[Items listed in a dataset]
*** Begin section ***
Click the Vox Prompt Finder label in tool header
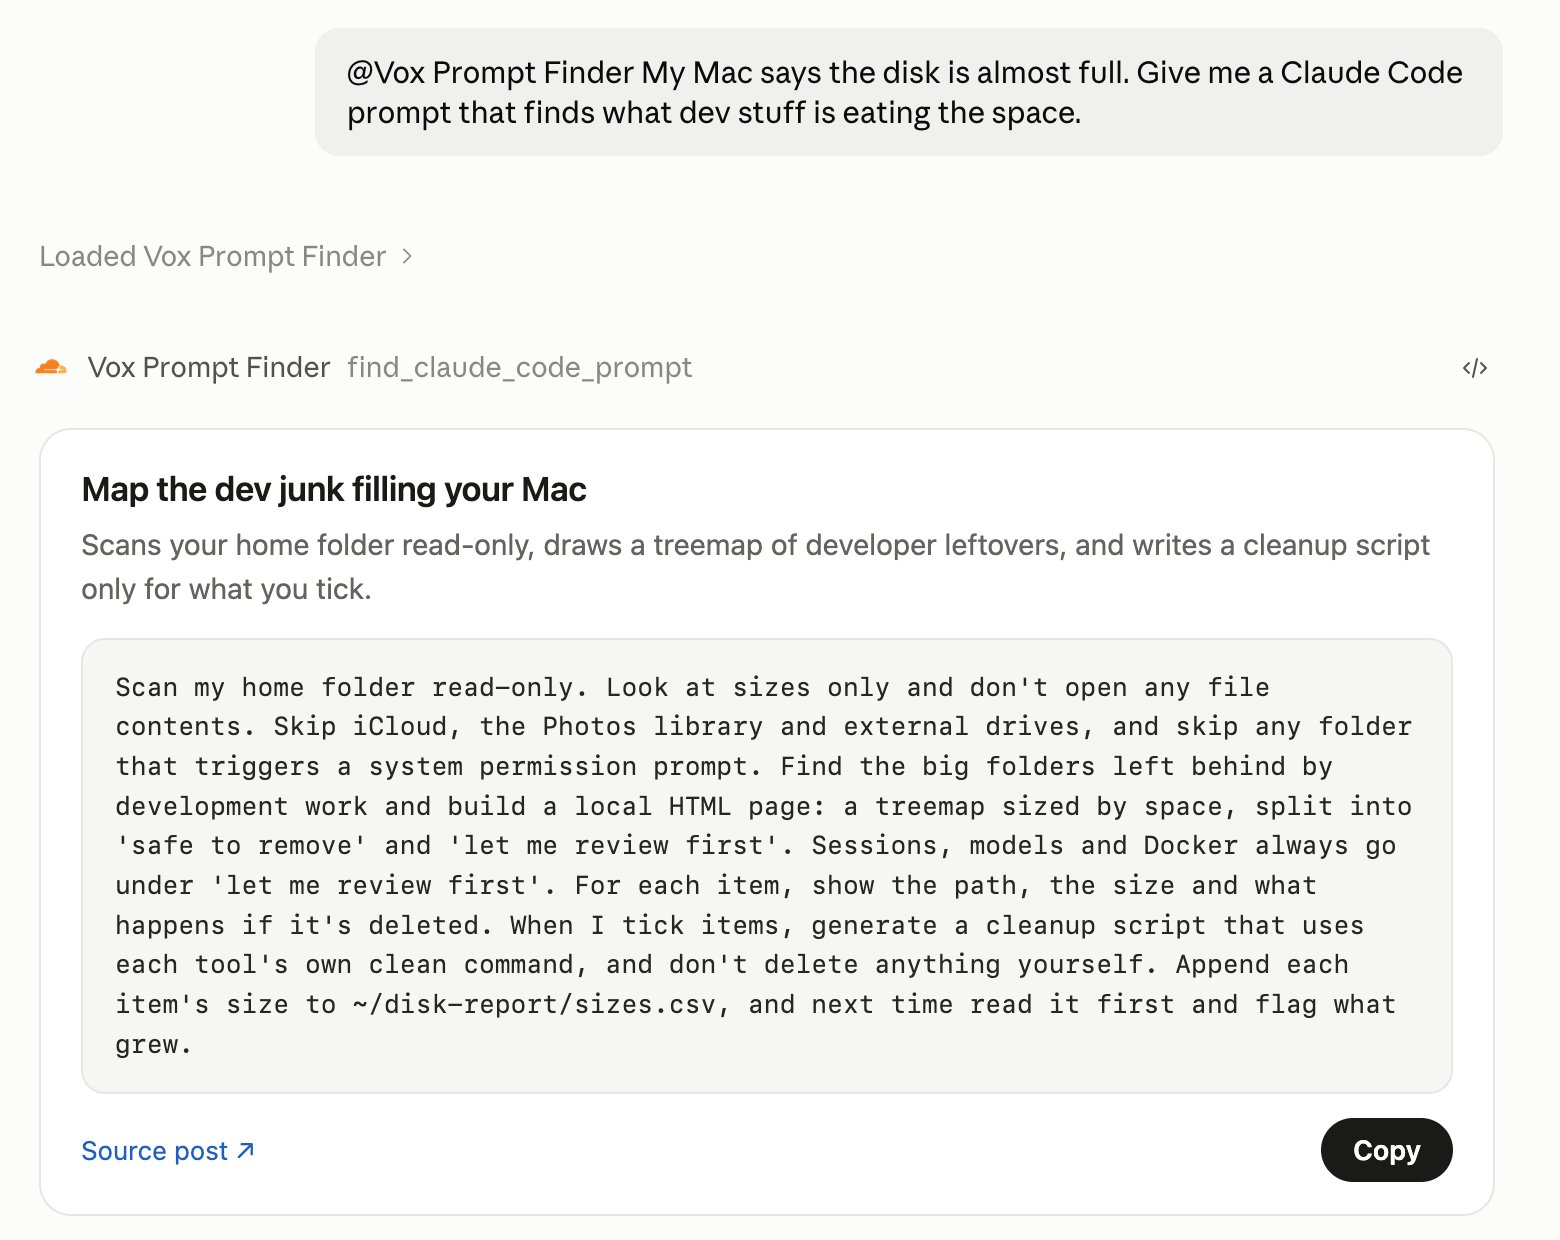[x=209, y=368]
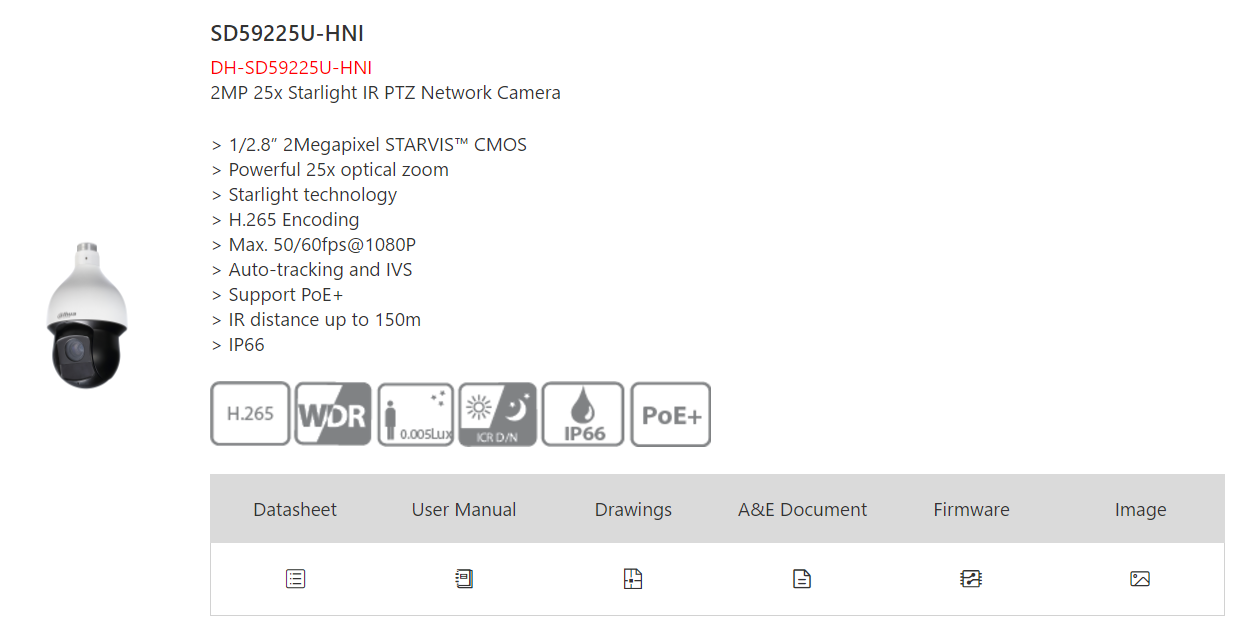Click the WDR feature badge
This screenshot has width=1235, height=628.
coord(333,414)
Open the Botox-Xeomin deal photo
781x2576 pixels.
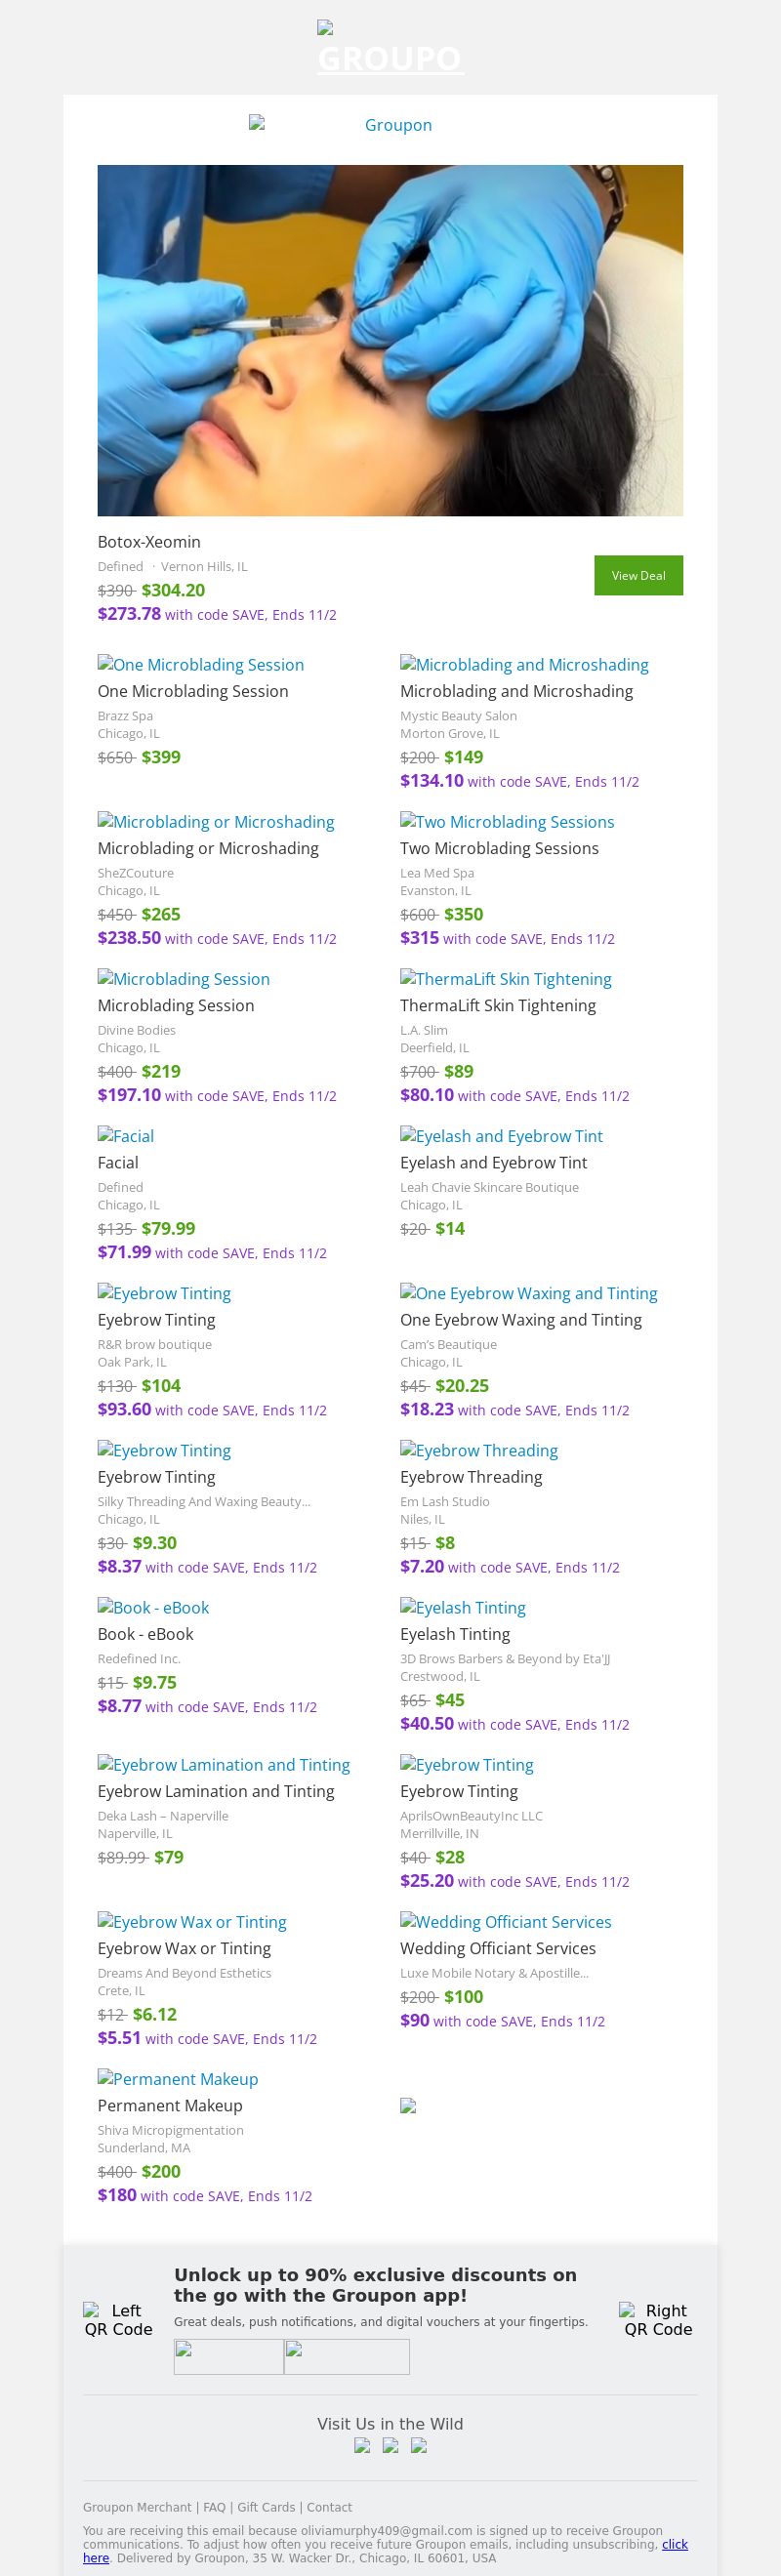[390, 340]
*** End section ***
▶ _TASK INSTRUCTIONS_
Exact copy, pictures excluded: restate every record above word for word.

▶ _WORKED SOLUTION_
Click the Vox Prompt Finder label in tool header
[x=209, y=368]
Click the WDR feature badge
This screenshot has width=1235, height=628.
coord(333,414)
Open the Botox-Xeomin deal photo
781x2576 pixels.
[390, 340]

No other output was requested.